Buddism isn't a religion.... but it's pretty nice. How 'bout lookin' into that? (Just jibin'.)
Buddhism, Hinduism, Jewdisim, Islam, and Christianity all have their good and bad. It just seems like the two newest and biggest, Christianity and Islam, seem to cause most of the worlds problems. Could it be that they took a good religion and manipulated it for their own selfishness? Maybe that is why they are the most populous?

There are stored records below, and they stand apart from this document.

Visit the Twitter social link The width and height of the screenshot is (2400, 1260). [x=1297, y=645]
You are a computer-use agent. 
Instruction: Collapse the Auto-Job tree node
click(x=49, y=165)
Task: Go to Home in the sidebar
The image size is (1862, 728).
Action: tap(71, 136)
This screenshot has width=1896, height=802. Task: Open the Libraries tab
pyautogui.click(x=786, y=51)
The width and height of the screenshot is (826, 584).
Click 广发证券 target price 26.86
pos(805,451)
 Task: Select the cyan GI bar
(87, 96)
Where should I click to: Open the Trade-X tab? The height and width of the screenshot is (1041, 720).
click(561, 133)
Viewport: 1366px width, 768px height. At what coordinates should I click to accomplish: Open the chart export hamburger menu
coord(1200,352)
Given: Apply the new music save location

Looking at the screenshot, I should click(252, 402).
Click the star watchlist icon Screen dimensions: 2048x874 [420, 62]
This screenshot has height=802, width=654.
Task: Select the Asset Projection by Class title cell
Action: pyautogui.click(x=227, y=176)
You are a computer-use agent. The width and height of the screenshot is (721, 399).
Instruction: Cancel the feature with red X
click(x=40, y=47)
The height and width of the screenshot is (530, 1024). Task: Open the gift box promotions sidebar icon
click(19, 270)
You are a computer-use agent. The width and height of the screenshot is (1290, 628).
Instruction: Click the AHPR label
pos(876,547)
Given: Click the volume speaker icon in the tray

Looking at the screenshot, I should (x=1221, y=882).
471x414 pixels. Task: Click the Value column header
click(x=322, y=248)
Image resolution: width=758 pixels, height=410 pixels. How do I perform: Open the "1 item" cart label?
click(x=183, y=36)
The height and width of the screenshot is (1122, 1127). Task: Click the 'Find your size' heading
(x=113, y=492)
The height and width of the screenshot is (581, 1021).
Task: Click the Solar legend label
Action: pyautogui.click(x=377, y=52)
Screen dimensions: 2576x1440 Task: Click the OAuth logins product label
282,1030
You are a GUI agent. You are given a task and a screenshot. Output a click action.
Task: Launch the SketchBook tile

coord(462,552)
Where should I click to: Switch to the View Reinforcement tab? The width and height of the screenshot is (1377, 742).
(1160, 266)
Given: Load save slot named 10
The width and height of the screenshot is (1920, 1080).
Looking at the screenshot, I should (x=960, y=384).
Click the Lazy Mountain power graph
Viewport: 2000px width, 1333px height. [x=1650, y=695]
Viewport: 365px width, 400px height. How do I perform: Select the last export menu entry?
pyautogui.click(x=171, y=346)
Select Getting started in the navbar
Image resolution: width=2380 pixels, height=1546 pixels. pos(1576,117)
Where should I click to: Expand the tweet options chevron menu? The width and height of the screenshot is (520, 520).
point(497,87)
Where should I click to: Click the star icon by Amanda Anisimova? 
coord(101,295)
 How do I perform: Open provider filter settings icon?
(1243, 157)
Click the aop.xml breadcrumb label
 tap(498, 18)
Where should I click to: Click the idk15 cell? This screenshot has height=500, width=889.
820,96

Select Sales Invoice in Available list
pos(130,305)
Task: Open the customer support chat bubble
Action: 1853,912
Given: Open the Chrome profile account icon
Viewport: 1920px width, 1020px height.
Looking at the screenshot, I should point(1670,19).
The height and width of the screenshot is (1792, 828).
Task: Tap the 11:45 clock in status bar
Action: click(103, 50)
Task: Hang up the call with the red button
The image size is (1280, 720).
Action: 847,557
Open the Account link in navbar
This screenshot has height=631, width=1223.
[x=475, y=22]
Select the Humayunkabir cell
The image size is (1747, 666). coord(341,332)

The sad part is that, they do have more in common then their followers would like to believe. Both have their foundation in the same God, they both have fundamentalist groups that are extremely dangerous, and they both have a majority of their followers that have know idea of the others religion. Maybe that is why they are the most populous? Why would God have created these two religions, that teach their followers to love each other and yet most of them seem to forget that part about their religion? Could it be the leaders of these religions are putting these negative thoughts in their followers minds to achieve the power they want? I don't know, but I would love to have a world where we can forget about our differences and live in peace.
I didn't find the article "The Essential Guide to Stem Cells, Everything you need to know about the hottest topic in medicine" to live up to its claim. In fact, it did more harm than good by creating fear where balanced fact would suffice. It's roughly the equivalent of warning people not to use water because people drown, not drive cars because people die, and not to go to the hospital because doctors make mistakes.
Although it does point to recent publications, it is wholely misleading by failing to report the most important finding of the century on the stem cells, that being that anyone can readily access one's own. There is a raw food that stimulates a phenomenal and phenomenally safe production of one's own adult stem cells: aphanizomenon flos-aquae (AFA).
With this primordial food you can readily, effectively, and ethically access your very own stem cells and within 45 minutes exact a 25% circulatory increase in healthy stem cell activity. As a former nurse practitioner, I became disabled in 1989 and was in bed for 17 years with a very painful and incurable disease. Since taking AFA in its optimal form I am able to function out of bed all day.
Sufficiently concentrated and optimally processed, AFA bypasses all other scientific and ethical issues and expectations mentioned in the article. It is as simple as taking any other form of vitamin, mineral, or nutritional supplement.
For more accurate and relevant information, please study the work of Christian Drapeau and Gitte Jensen. Do allow yourself to navigate beyond the counterclaims of those in the pharmaceutical industry whose wallets are threatened by anything Mother Nature has mastered :).
I think people should quit being so ignorant and judgmental. Here is a great website: amandaboxtel.wordpress.com. Check it out. It is very informative.
That topic is very great but I can not understand much.